Now, when Lulu hollers for her supper, I pick her up and wait patiently--as patiently as I can--for her to latch on. It takes a long time, and she isn't too pleased about it. She misses her bottle. She screams, she uses her tiny fingers to pinch me, her nails to scratch me, her feet to kick me while she thrashes in protest. I know, rationally, that it has nothing to do with how she feels about me as her mother. It's nothing personal. She just wants her baba back. I know that...but still, it's hard not to feel rejected, to feel like my child doesn't want this thing that I am trying and trying so hard to give her.

I try to be calm while I feed her, to sing to her and soothe her.
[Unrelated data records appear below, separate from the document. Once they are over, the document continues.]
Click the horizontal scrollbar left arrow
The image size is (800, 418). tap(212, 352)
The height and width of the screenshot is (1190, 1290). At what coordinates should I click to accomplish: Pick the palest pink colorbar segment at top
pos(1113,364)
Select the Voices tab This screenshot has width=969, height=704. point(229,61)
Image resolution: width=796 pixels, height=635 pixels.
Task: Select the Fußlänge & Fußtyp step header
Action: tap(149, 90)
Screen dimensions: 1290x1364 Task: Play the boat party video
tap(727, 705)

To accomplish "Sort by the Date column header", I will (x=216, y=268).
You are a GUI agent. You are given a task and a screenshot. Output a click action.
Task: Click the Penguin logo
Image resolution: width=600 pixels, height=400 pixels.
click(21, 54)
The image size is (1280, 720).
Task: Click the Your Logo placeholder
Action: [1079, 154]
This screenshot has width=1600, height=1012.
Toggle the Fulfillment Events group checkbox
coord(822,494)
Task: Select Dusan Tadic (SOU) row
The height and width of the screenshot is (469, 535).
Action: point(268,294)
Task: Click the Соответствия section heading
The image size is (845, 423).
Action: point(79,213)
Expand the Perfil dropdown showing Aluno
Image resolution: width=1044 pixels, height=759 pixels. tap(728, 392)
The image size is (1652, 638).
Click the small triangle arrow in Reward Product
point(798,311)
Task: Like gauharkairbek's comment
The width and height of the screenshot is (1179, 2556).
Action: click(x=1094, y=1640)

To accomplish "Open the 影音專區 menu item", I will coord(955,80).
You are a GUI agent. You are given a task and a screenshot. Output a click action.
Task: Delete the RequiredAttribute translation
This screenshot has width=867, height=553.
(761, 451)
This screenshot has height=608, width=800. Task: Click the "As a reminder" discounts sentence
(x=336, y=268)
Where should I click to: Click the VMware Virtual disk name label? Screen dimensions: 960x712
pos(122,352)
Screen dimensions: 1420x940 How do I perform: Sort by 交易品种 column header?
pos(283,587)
But afterward, sometimes, I can't help crying out of defeat and pure tiredness. I wonder if we will ever get it right? In times of extreme pessimism, I know that we won't, that we'll be back to formula in a week, if that long.

But then, at other times, Lulu latches perfectly; she cuddles up to me and makes those happy noises that I love and feeds like she's been doing it like this all along. Sometimes we get it right, so right that I know I have to keep pushing. And it feels so right that I know all of this hard work is worth it, no matter what bumps are waiting for us down the road from here.

1 comment:

  1. Breastfeeding is, I think, one of the hardest parts of having a baby, and mostly because nobody really tells you how hard it actually is, so you are unprepared. Sometimes I think people do this because they're afraid mothers are going to go right to formula if they know how bad breastfeeding can be. Sometimes I think just because nobody tells you all the awful aspects of pregnancy, labor, and early months of baby just out of principle.

    Joy took forever to learn how to latch - she was jaundiced, too, and I think the time that she spent on the table, under the lights, away from me, affected our bonding. I pumped, and then we fed her out of a tiny medicine cup so she wouldn't get nipple confusion! The first day she finally latched, and my milk let down, and she got everything she needed at the breast instead of having to supplement with the cup, I wept in sheer relief.

    Grace latched within FIVE MINUTES of coming out, and screamed in fury when the nurses took her away to get cleaned up. She nursed on and off for the entire first 24 hours. My milk came in by the time we went home the next morning, THAT'S how often she was suckling.

    So I figured everything would be a breeze with her. HA. She had such a strong suck that no matter how much lanolin I put on my nipples, they hurt. All. The. Time. And even worse when she would eat. I would cry while she nursed, trying to do it quietly and without shaking so as not to interrupt her feeding! Eventually they toughened, and she developed an even stronger suck so that she took - literally - about five minutes per side to empty me out. So it got better, with both of them, but the journey was not fun.

    I think you are awesome for taking the steps you need to help Lulu keep breastfeeding. And I will pray that it just gets better and better for you both!